It has been said that 99% of parenting is trying unsuccessfully to sit down.
My mum always used to say to me when I was little that she hadn’t sat down all day and I remember thinking, “How is that possible? To not place your bottom onto a soft seat ALL day?”
“Who does that?”
Well now I am a mother myself, I know of course, that my mum was absolutely right! She was trying to sit down all day but life gets in the way and prevents you from resting.
We are currently reading a book called “Sitting Still Like a Frog”, by Eline Snel.
It is primarily a book on mindfulness exercises and practices to help your children deal with anxiety, improve concentration and handle difficult emotions.
One of the examples was of a six-year-old girl who was given a bike for her birthday, having no previous experience of cycling. She immediately hopped on and began to effortlessly ride her new bike. When her parents enquired as to how she knew what to do she said, “I pictured riding in my mind”
This example begs me to question how powerful our mind is and the need for us to not only want to rest but visualise the benefits of such a practice.
As mum’s, we consistently and constantly put ourselves last, the very definition of motherhood it seems is to be selfless, but not at the detriment of our own health. We all know we can’t pour from an empty vessel.
We should equally know that in order for a plant to not just live but flourish, we need to give it love, water, sun and attention. Sadly, mother’s attentions are most always on everyone else and their own needs are at the bottom of the pile, most probably the large and ever-growing washing pile!!
A beautiful quote I read the other day by Laura Ding-Edwards says this.
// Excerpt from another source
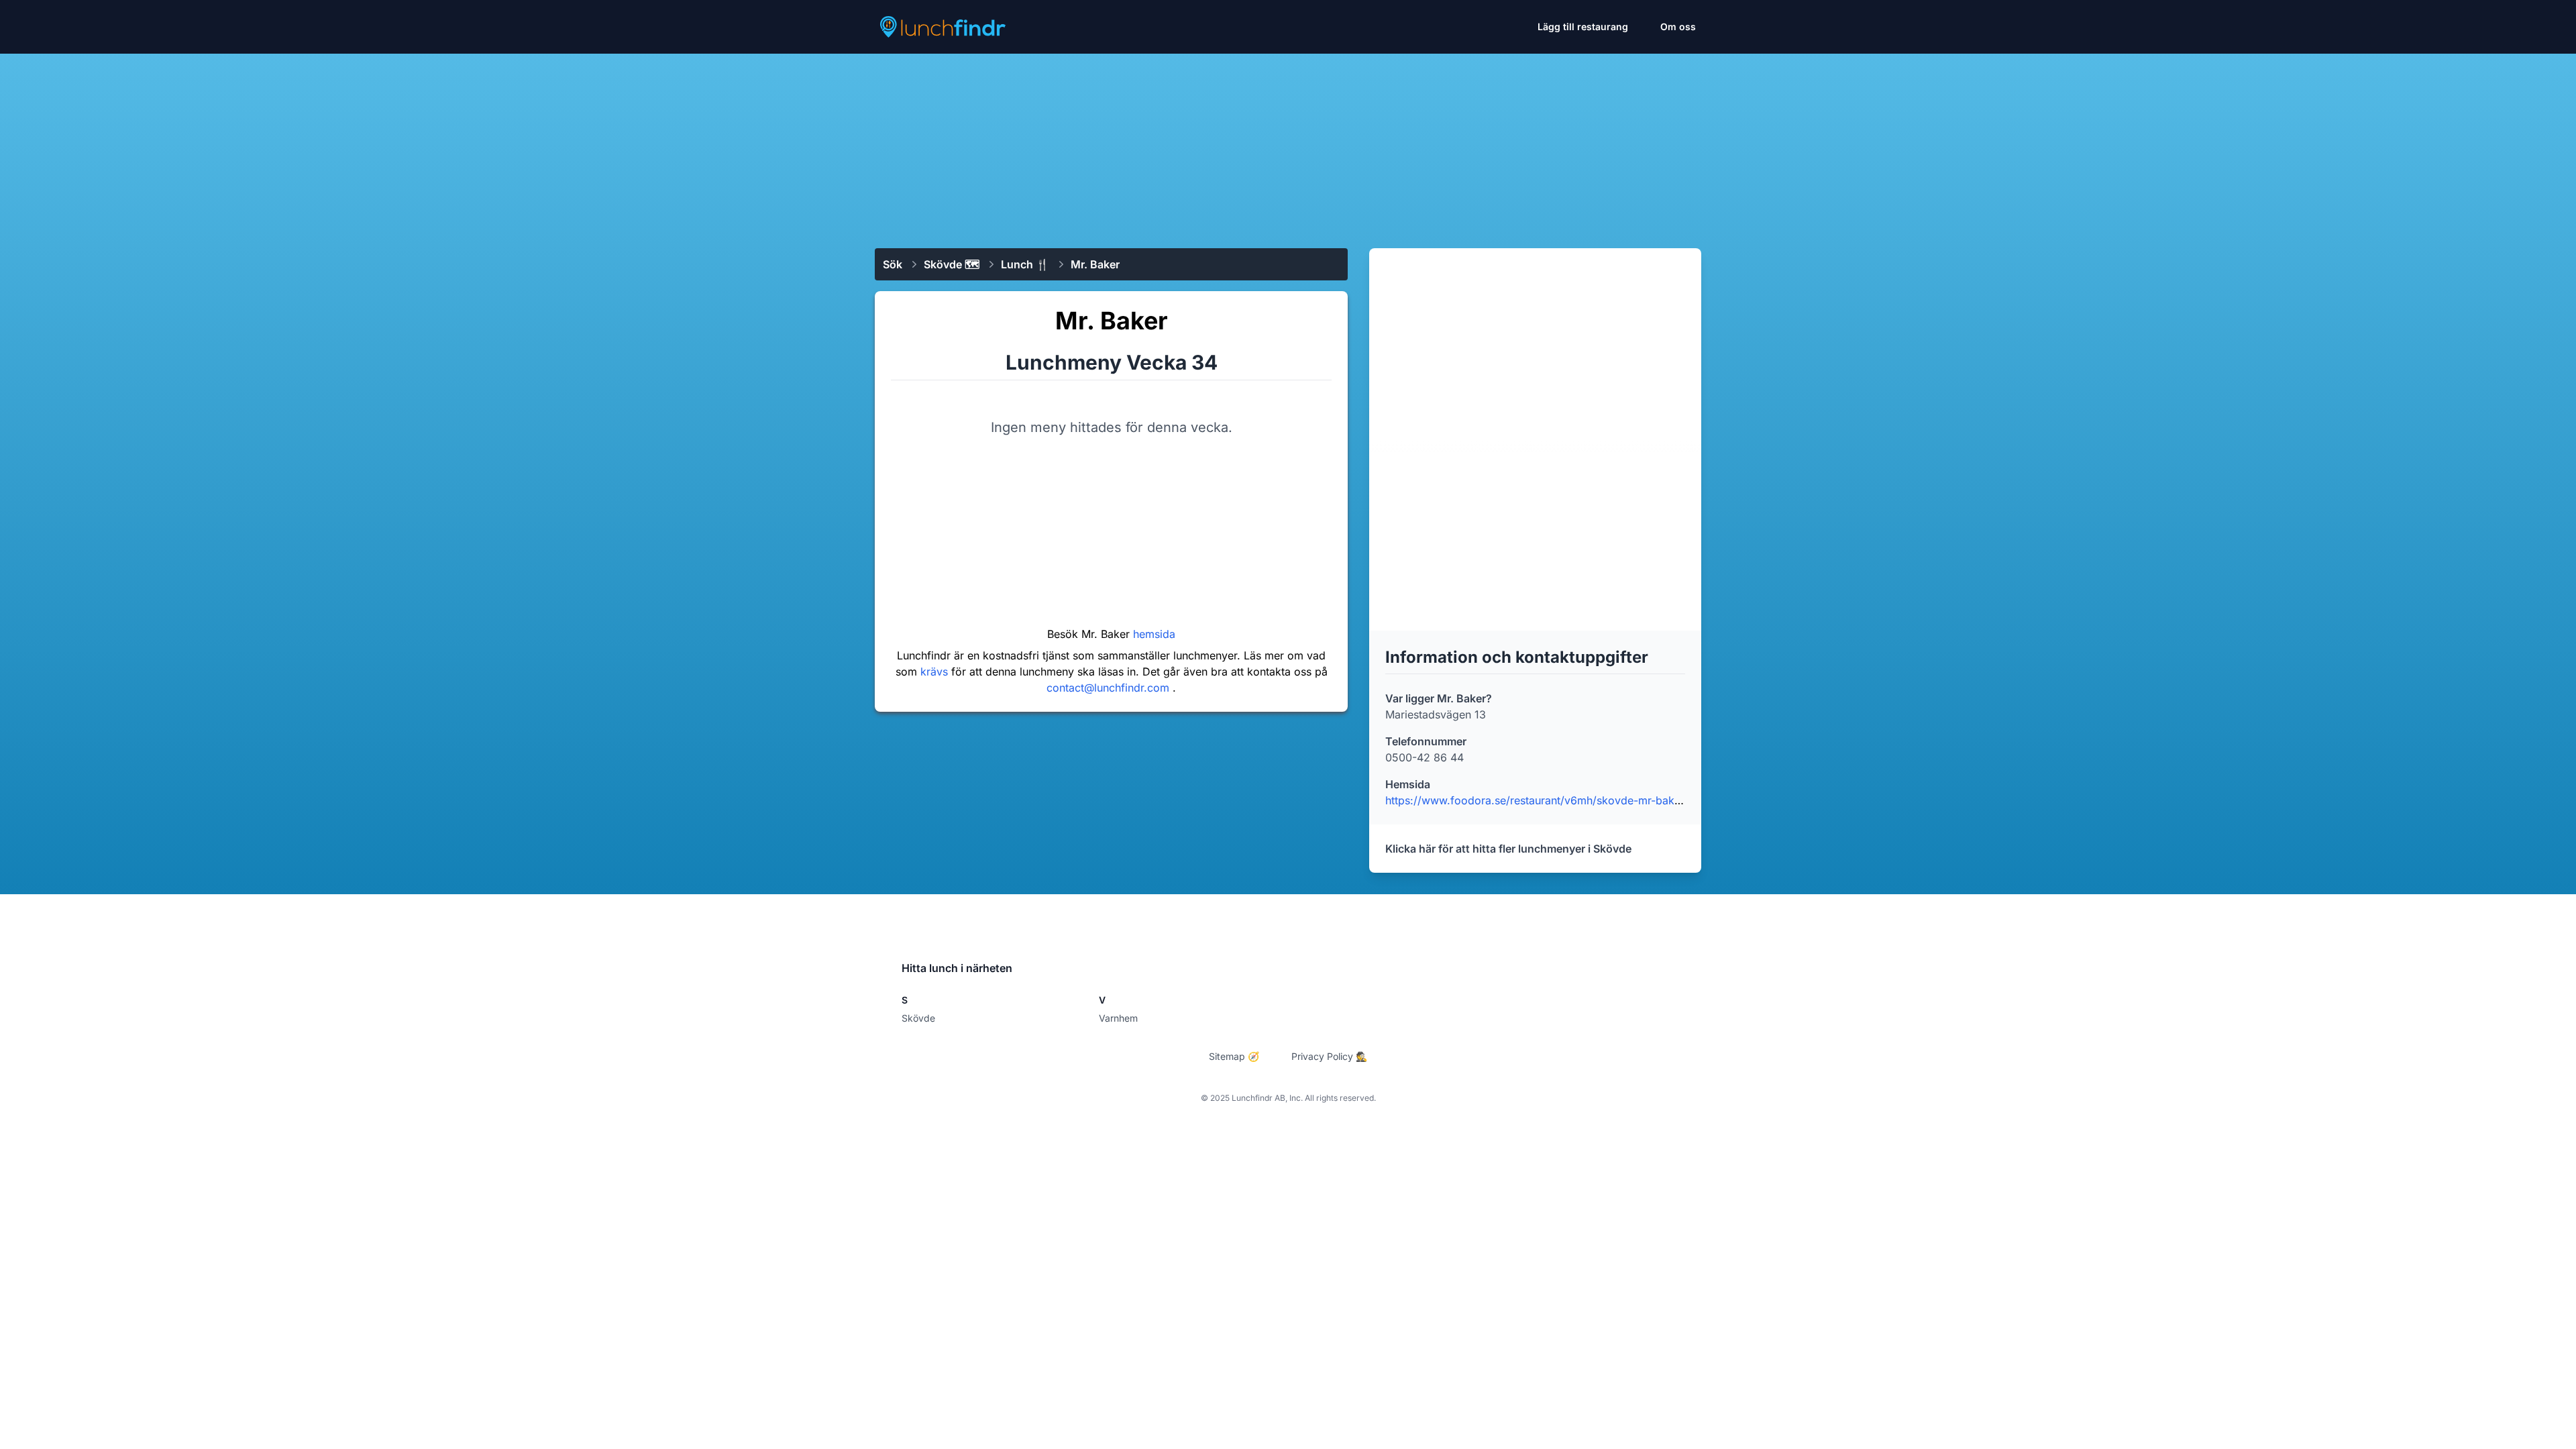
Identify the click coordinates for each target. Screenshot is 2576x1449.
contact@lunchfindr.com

It’s about being kind to your dear heart and giving your mind the space to catch up to your body.
“If the mountain seems too big today then climb a hill instead.
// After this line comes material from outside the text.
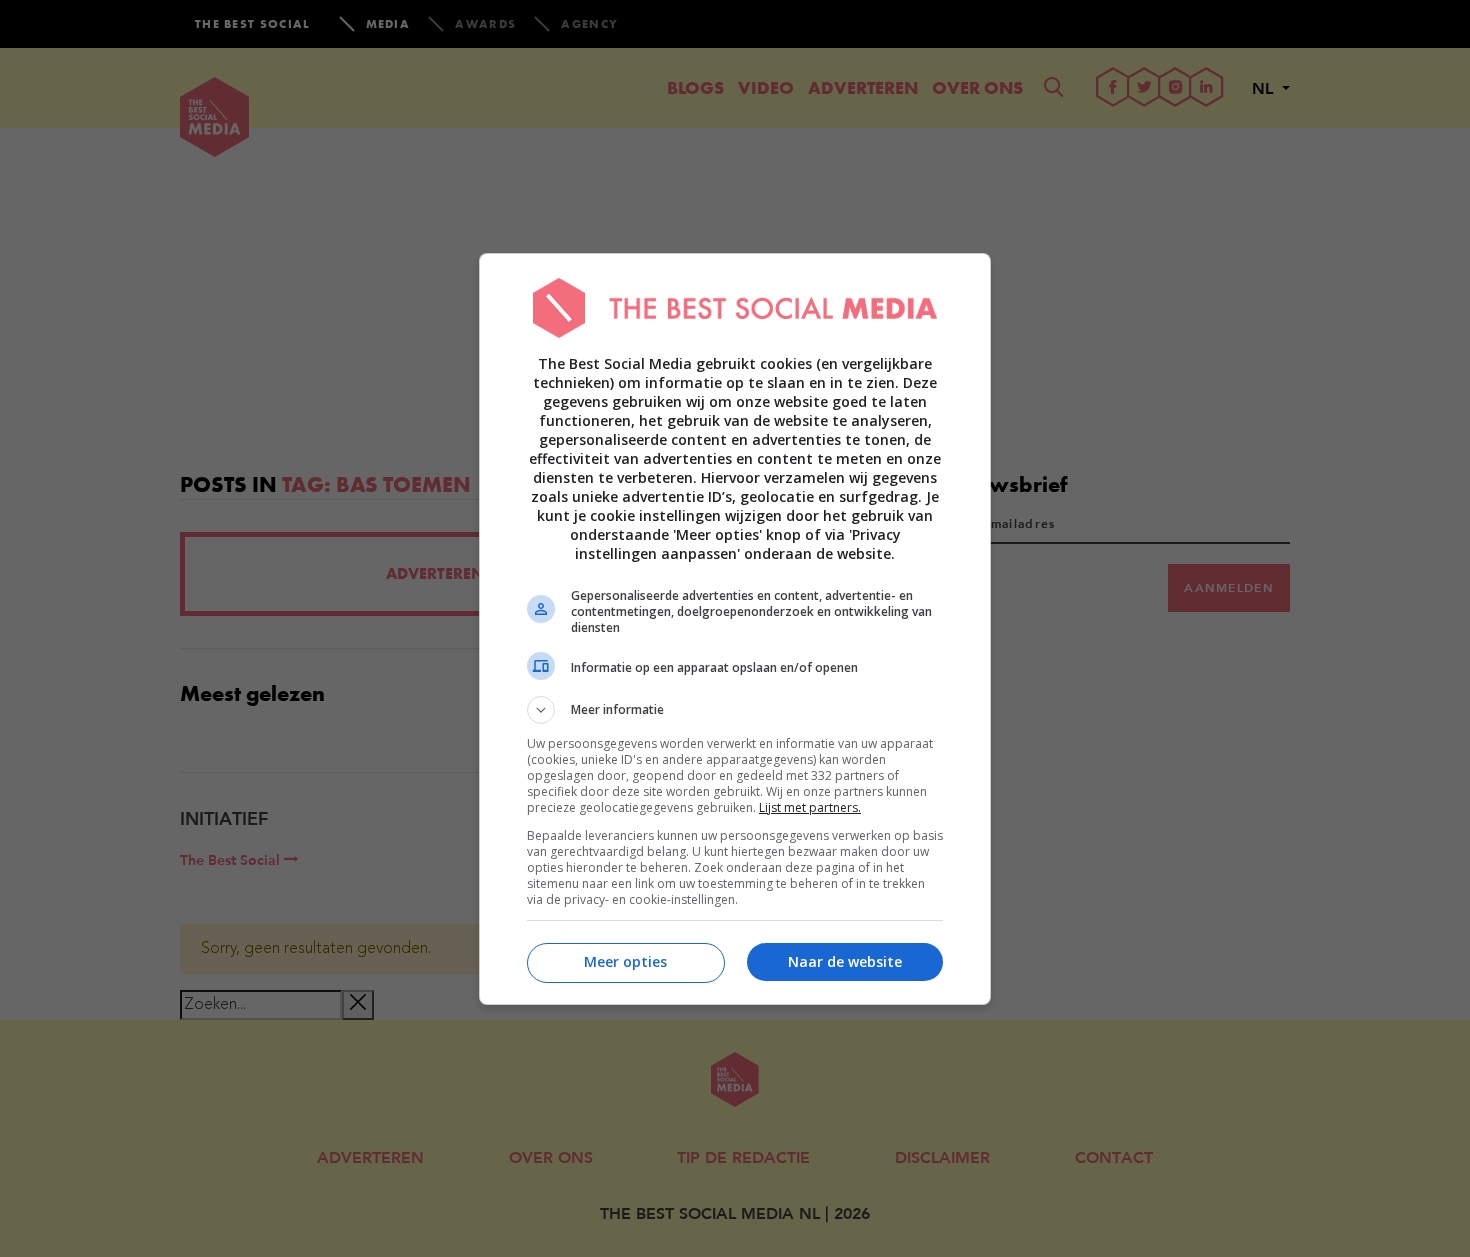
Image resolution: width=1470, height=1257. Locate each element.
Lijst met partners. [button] (810, 807)
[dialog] (735, 629)
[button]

If the morning brings you sadness it’s ok to stay in bed. If the day ahead weighs heavy and your plans feel like a curse, there’s no shame in rearranging, don’t make yourself feel worse.
If a shower stings like needles and a bath feels like you’ll drown. If you haven’t washed your hair for days, don’t throw away your crown. A day is not a lifetime, a rest is not defeat. Don’t think of it as failure, just a quiet, kind retreat.
It’s ok to take a moment from an anxious, fractured mind. The world will not stop turning while you get realigned. The mountain will still be there when you want to try again. You can climb it in your own time, just love yourself till then”.
It has encouraged me to stop pushing myself to exercise so much when every muscle is screaming for a break and my heart sighs at the thought of putting my trainers on for another day. Yes, exercise is so beneficial but not if it depletes me more than build me up.
Maybe you too can take the same advice and remember that some days beg for rest and recuperation. It’s totally ok to gift ourselves that important downtime.
And whilst all the pretty pictures (like above!) promote lovely, soft images of milk baths and sweet smelling roses, quite often simple is key.
A nap in the afternoon, a stroll outside, buying your favourite magazine and curling up in a corner with a warming brew, makes an enormous difference to our bodies and minds.
Just ten minutes sitting quietly and letting your mind drift away can be the difference between feeling anxiety rise like bile in your throat and a complete change of attitude towards your situation.
All because of self-care. And remember self-care isn’t selfish, it’s as important as breath in your lung. So go and water your own garden before you tend to someone else’s.